4 Tips for Expanding Your Business Globally How to break into an overseas market.
Opinions expressed by Entrepreneur contributors are their own.
The dream of every small business is to grow beyond your own shores, but it comes with many challenges.
Not only will you face language barriers and time differences, but your business model can take a different shape when it expands globally. For a business to sustain itself on a global scale, it needs team members that understand the brand. This bottom-up approach enables key developments to stay constant across cultures.
For those of you wondering how to take the next step and grow your business globally, follow the four tips below:
1. Develop firm foundations.
If you're thinking of expansion, ask yourself if your company has a solid local foundation first. Do you have enough resources and a solid local crew to juggle an overseas venture while maintaining your current customer base?
These people are not your typical employees but human assets who have been hired for their ambition and vast entrepreneurial potential. These are your changemakers and social innovators who see what you see, and will be ready to push things forward to accomplish your company's vision. With a solid team, you can then forge a strong vision to ensure you have the financial and structural stability locally and in due time set sights for expansion globally.
2. Expand your vision.
In recent years, companies have been looking to emerging markets like Asia. As some of the fastest growing economies, this has opened up many new markets for ventures seeking global expansion. Take Singapore, for example, which has been ranked world's second best business hub in PWC Cities of Opportunities report.

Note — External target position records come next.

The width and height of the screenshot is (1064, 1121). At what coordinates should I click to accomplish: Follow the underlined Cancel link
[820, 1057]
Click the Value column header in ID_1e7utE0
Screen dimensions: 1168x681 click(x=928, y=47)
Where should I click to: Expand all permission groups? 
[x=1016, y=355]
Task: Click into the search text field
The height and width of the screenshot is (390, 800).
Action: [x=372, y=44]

According to the report, Singapore was ranked highly because of its economic and social indicators such as technological readiness, ease of doing business, demographics and livability. As such, Singapore has become a hotspot for many companies looking to expand, raising the country's importance as a gateway to Southeast Asia. A simple market study can help you decide whether your business will thrive in specific countries or cities.

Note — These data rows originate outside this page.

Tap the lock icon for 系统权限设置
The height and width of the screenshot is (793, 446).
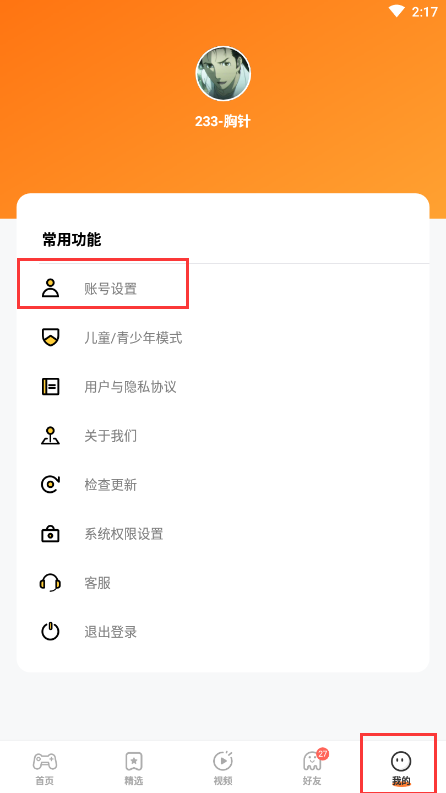pos(50,534)
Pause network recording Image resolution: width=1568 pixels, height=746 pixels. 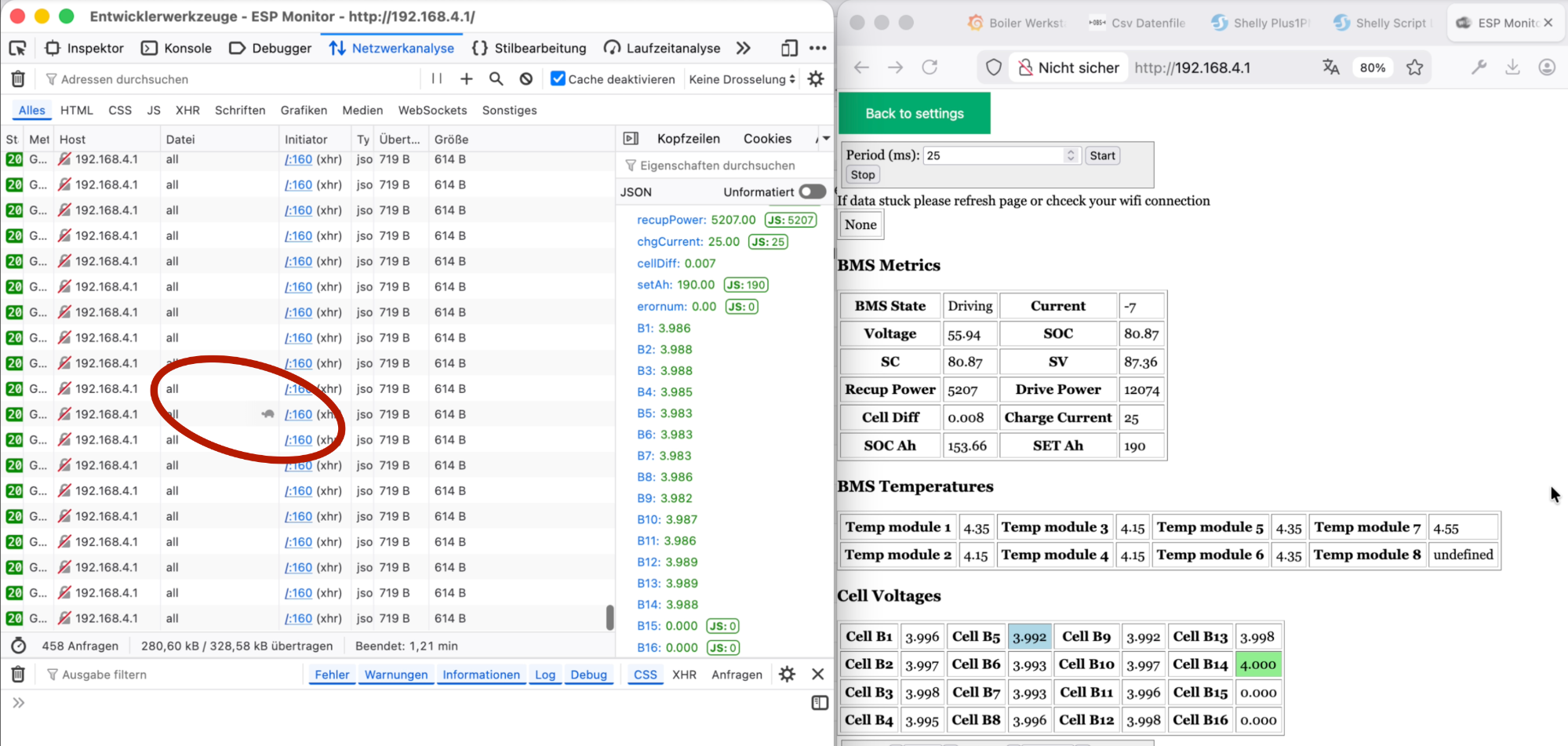[437, 79]
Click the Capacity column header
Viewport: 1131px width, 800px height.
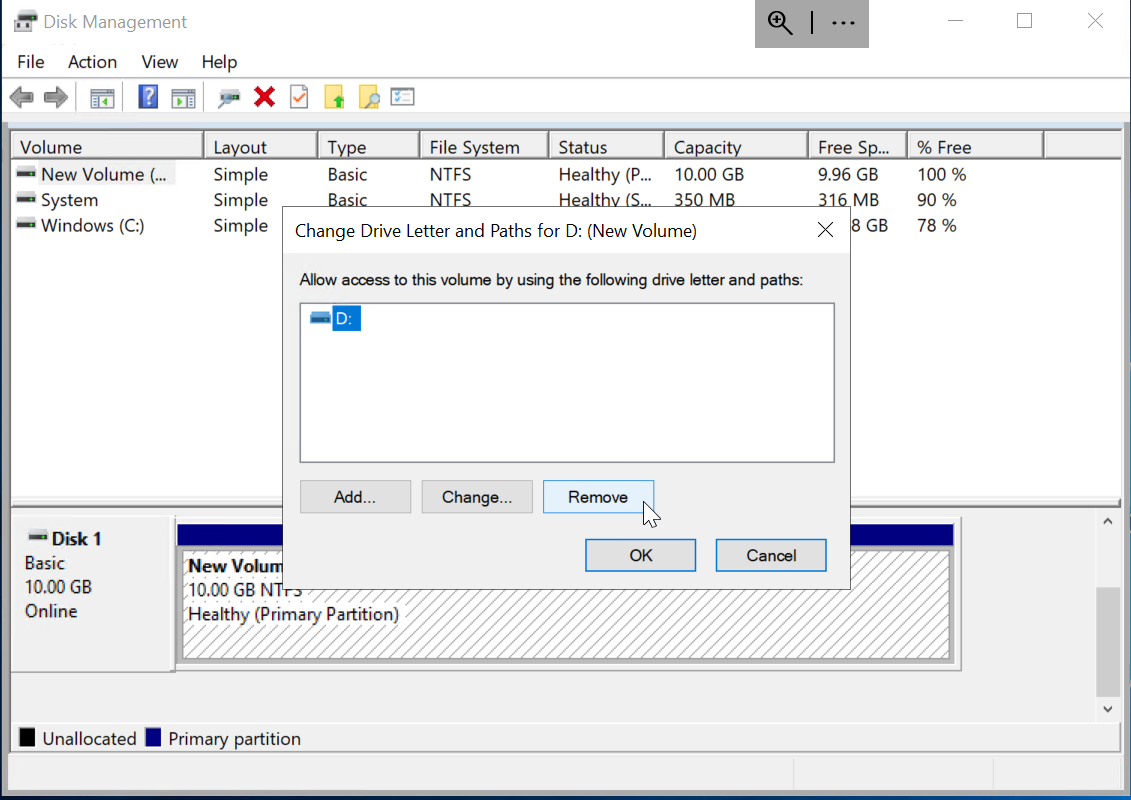point(709,144)
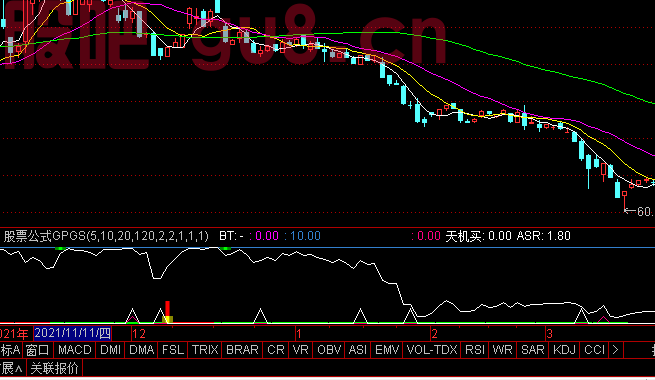Switch to the MACD indicator tab
The width and height of the screenshot is (655, 380).
pyautogui.click(x=75, y=350)
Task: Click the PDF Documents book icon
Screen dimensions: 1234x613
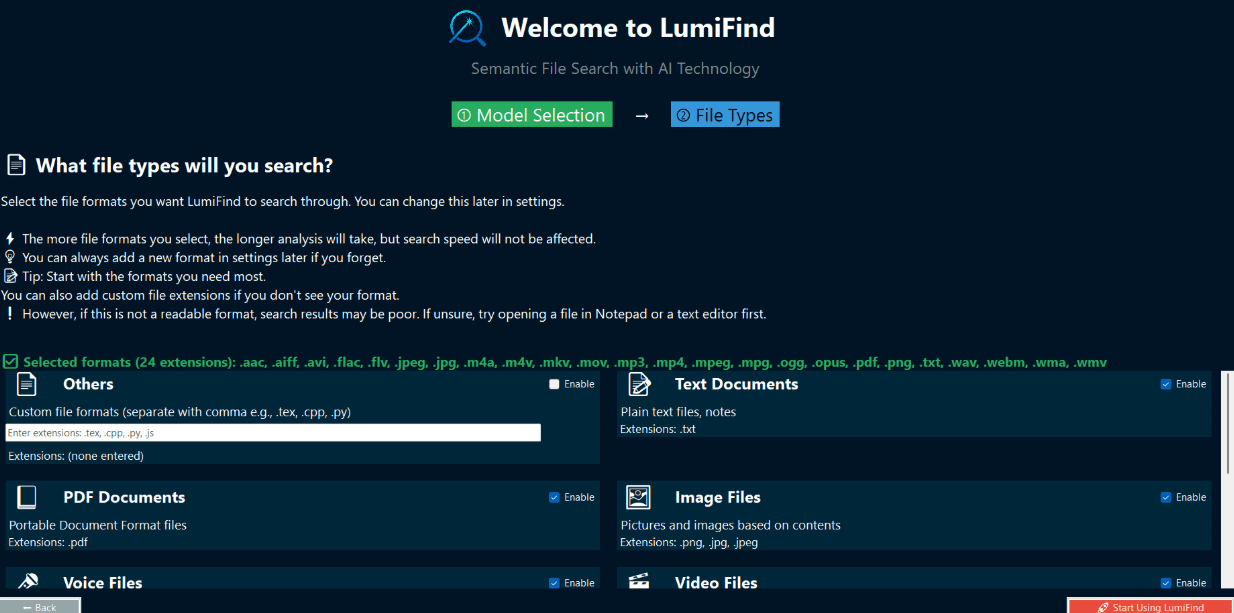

3. Consult global experts.
Expanding your business globally is hard, and it pays to have specialized consultants. As an example, Pura Vida Concepts, a Singapore-based consultancy focuses on helping small businesses around the world expand into all parts of Asia. The CEO, Nimrod Gabriel, created the company with a vision that would enable small businesses with a global outlook to achieve better opportunities abroad. According to Gabriel, "Having a local expert is crucial when it comes to expansion. Not only are we able to provide companies with localized solutions for logistics, marketing and local representation, we also understand the local market and culture to help you adapt your business for a smooth expansion."

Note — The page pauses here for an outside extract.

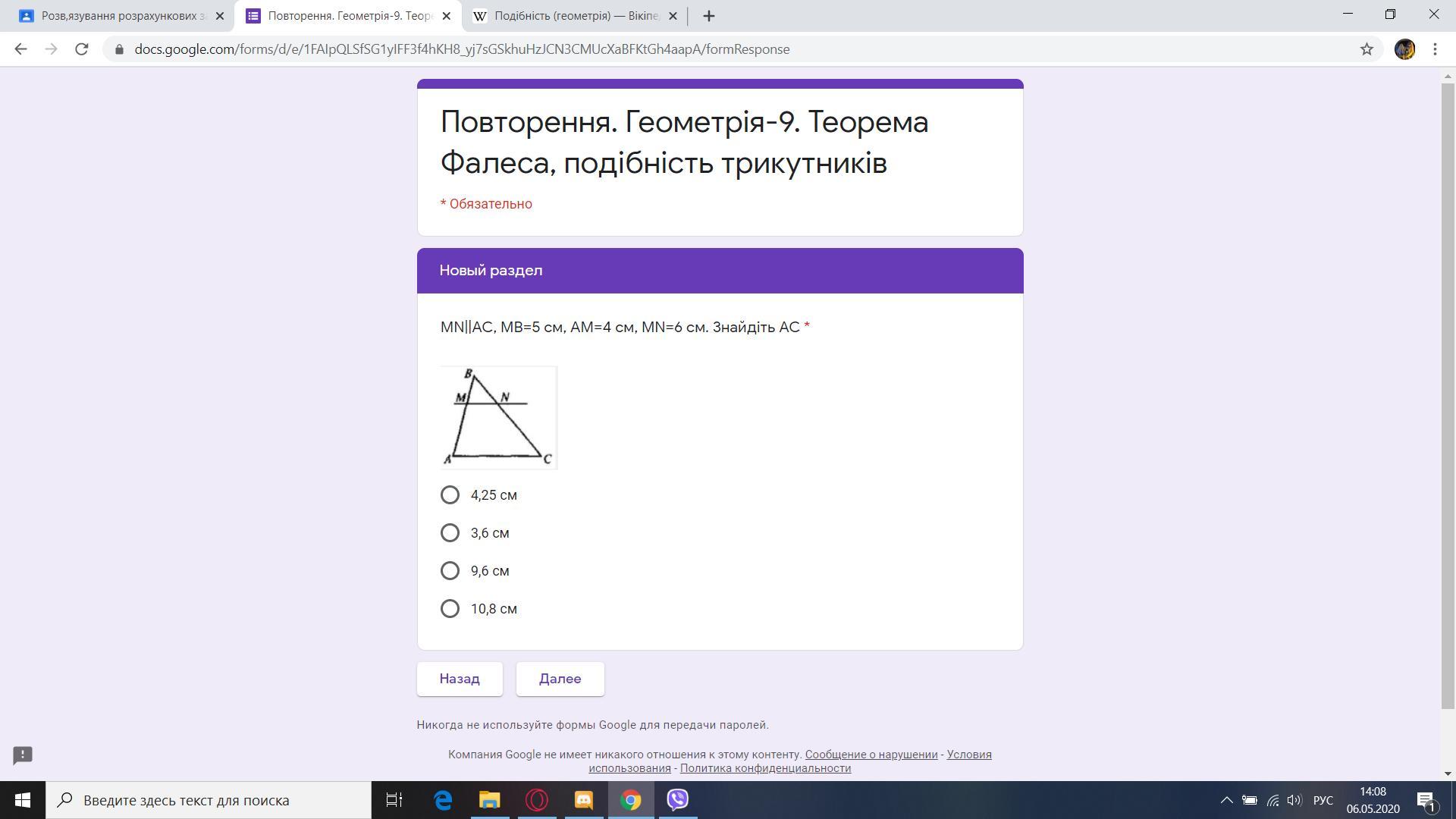Bookmark this page with the star icon

pos(1367,49)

It is important to note that a product or system that works well locally may not have the same appeal overseas. That is why consulting local experts can help you better determine the demand.
4. Penetrate markets effectively.
As a small company, your budget can be a big concern when expanding globally. However, penetrating global markets doesn't always have to come at a hefty cost. For starters, begin to penetrate the market with your brand by using the right technology and marketing strategy to bring about a local brand presence. With the widespread use of technology and social media, you can reach global coverage without actually going through the bureaucratic hassle of incorporation in that country.
If budget is a concern, it's good to have a narrow approach when expanding globally. If you are planning to target southeast Asia, then start in one country, not all of them. This helps you develop local brand recognition before spreading yourself too thin.
Choosing the right strategies to expand globally depend on the type of business you own. Remember to always do your due diligence when working abroad. Global expansion is a big challenge and decision. It requires time and appropriate business assessment before moving forward.